Most of us have developed some beliefs about how we would like to be managed in our twilight years. Many of us are looking forward to long and productive lives and enjoyable meaningful existence with loved ones as we age, knowing that we will likely face illnesses and injuries along the way that we can overcome or that may end our lives.
Some of us will finally face dementia and severe cognitive and functional decline as our time draws to a close.
We’ll move into residential care with nursing assistance for all aspects of our existence, stop communicating with our loved ones and live in large disposable nappies.
We will face malnutrition – not because there is no food in front of us but because we no longer eat. We will develop chest infections because we no longer sit up and we aspirate frequently and urinary tract infections because we’re in nappies.
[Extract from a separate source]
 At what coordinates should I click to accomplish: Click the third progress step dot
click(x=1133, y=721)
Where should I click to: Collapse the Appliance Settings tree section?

How would you like to be treated if or when this happens?
Does your family understand what you expect? What about the health care professionals that will care for you?
We (historically) have been indoctrinated in and proselytized this concept of diagnosis/treatment in the individual and ‘Everything’ being done. But… some of the things in the menu of ‘Everything’ are expensive, painful or at least uncomfortable. And sometimes the end result is unavoidable. All we can do is influence how we get there.
It’s much more useful to recognise this as a situation that involves more than the individual – the patient, family members, carers, health providers and the community at large. Appropriate (rather than futile) care encompasses this situation and helps each piece of the jigsaw into place.
There are some inevitabilities. People die. All of them.
Recognizing that some one has reached the end of life and sparing them from care that does not make them more comfortable or offer any realistic hope of benefit is a pretty important realization for us to make, and to help our patients and their families understand.